**** EXTRACTED MATERIAL

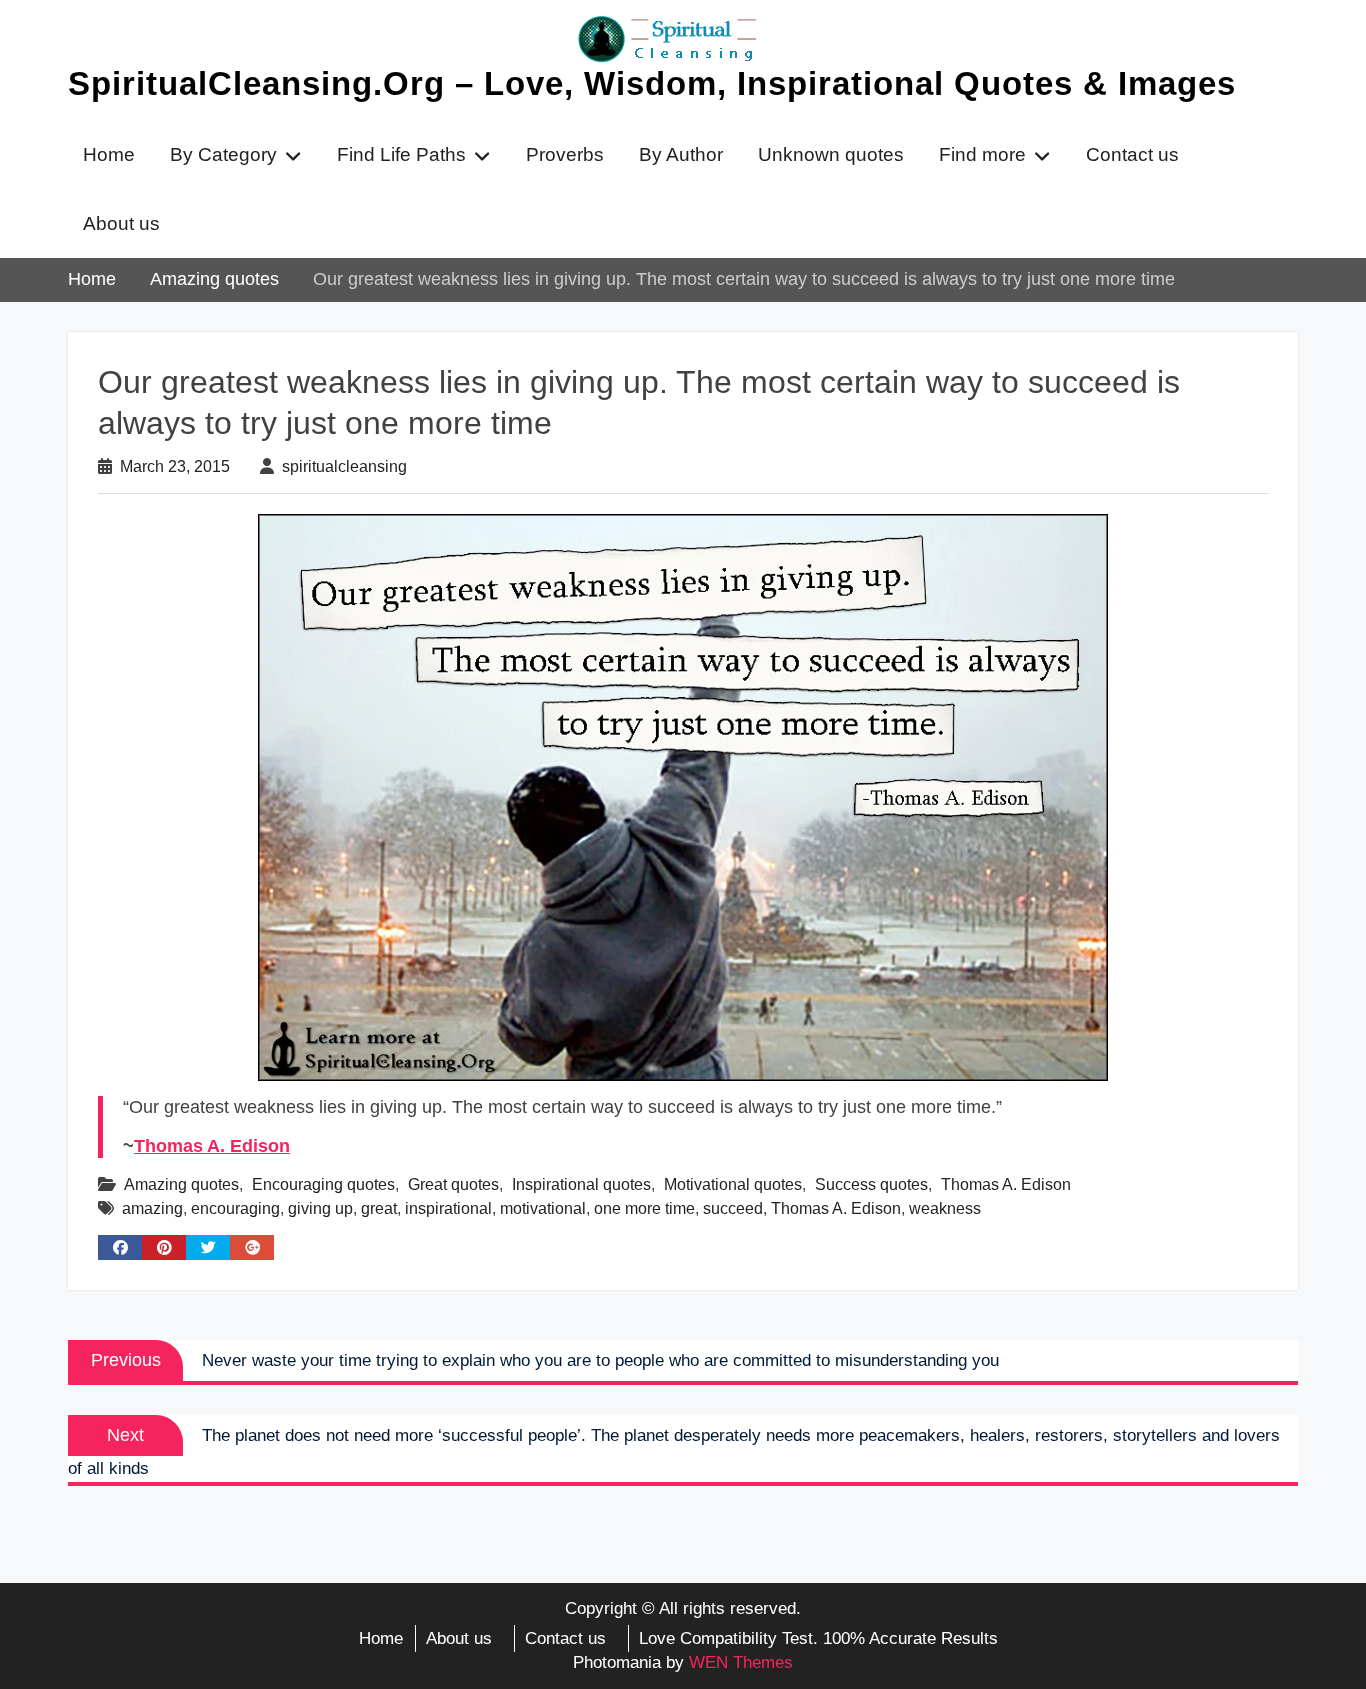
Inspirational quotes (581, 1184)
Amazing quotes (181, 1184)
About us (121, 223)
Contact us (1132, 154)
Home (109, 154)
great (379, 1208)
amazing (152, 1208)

********
**** EXTRACTED MATERIAL

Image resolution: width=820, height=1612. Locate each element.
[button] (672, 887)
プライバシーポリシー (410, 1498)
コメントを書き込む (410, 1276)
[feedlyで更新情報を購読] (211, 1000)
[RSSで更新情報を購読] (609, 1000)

********

* **EXERCISE PROMPT**:
Would you please copy exactly the part of the entries above that begins at the line containing "Inspirational quotes (581, 1184)" and ends at the line containing "amazing (152, 1208)", both lines included?

* **REPLY**:
Inspirational quotes (581, 1184)
Amazing quotes (181, 1184)
About us (121, 223)
Contact us (1132, 154)
Home (109, 154)
great (379, 1208)
amazing (152, 1208)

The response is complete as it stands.